[PROVIDED MATERIAL start]
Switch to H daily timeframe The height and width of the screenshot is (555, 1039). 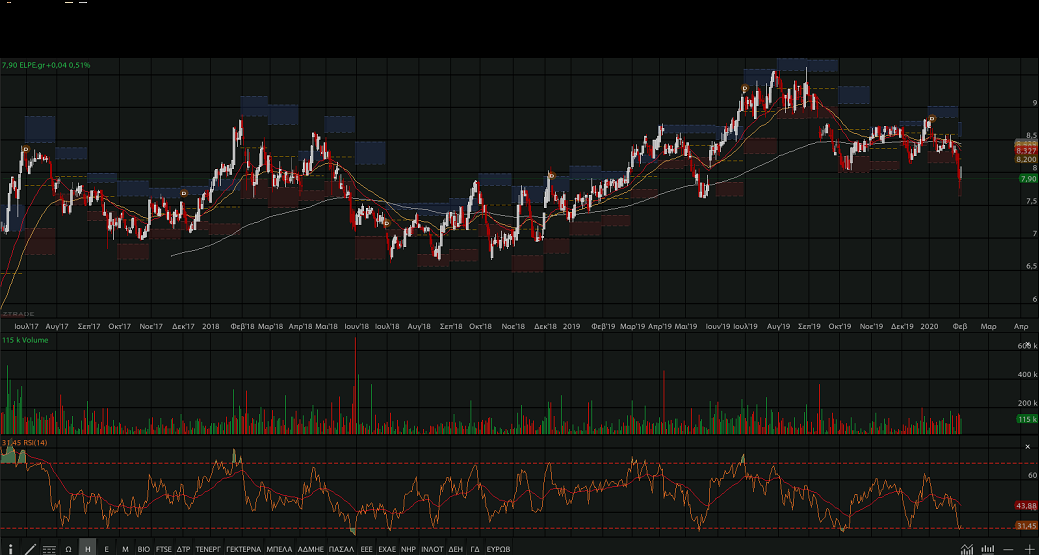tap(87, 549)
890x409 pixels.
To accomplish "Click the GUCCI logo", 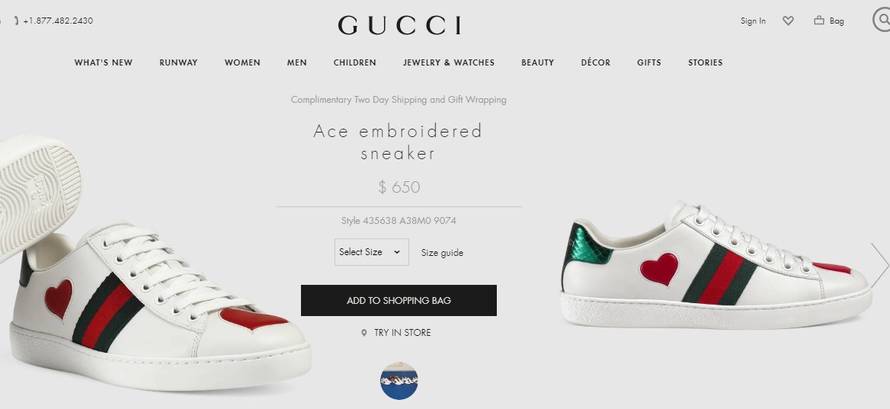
[PROVIDED MATERIAL end]
[PROVIDED MATERIAL start]
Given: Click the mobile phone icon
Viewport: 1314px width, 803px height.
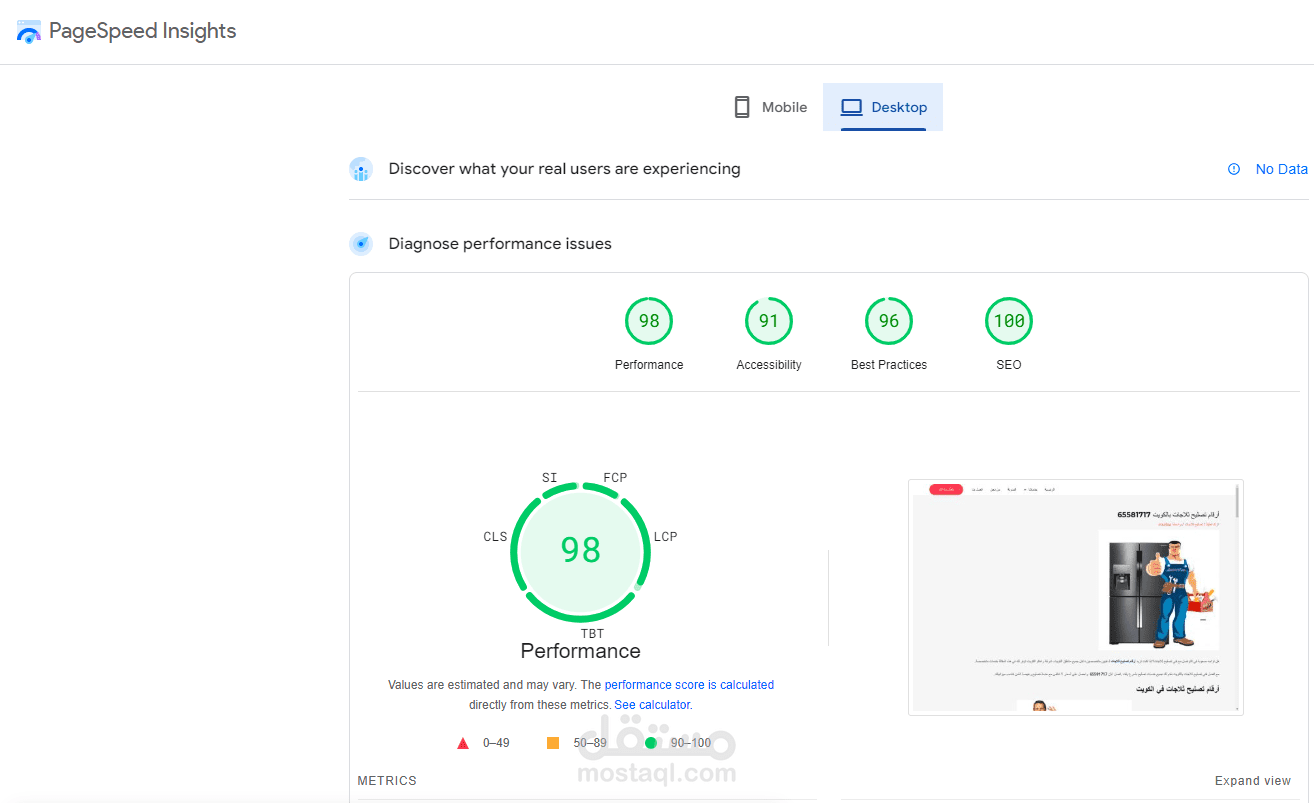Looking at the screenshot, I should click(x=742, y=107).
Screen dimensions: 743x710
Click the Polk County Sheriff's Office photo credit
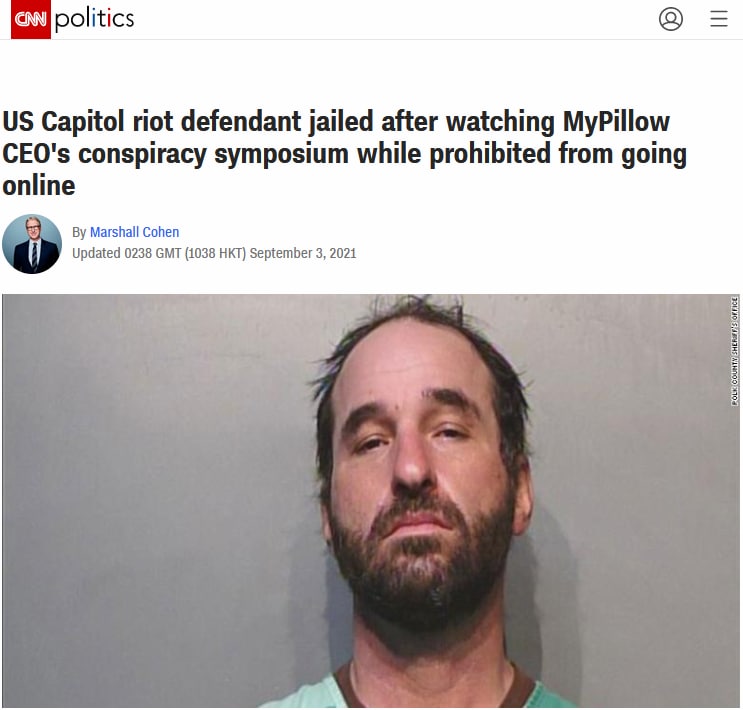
[PROVIDED MATERIAL end]
Put the part of the items that opens with the line containing "Screen dimensions: 743x710" and closes with the line containing "Click the Polk" into a Markdown table. Include both of those lines, skip any blank lines, number the rows under No., and put each line under Text.

- _COMPLETE OUTPUT_
| No. | Text |
|---|---|
| 1 | Screen dimensions: 743x710 |
| 2 | Click the Polk County Sheriff's Office photo credit |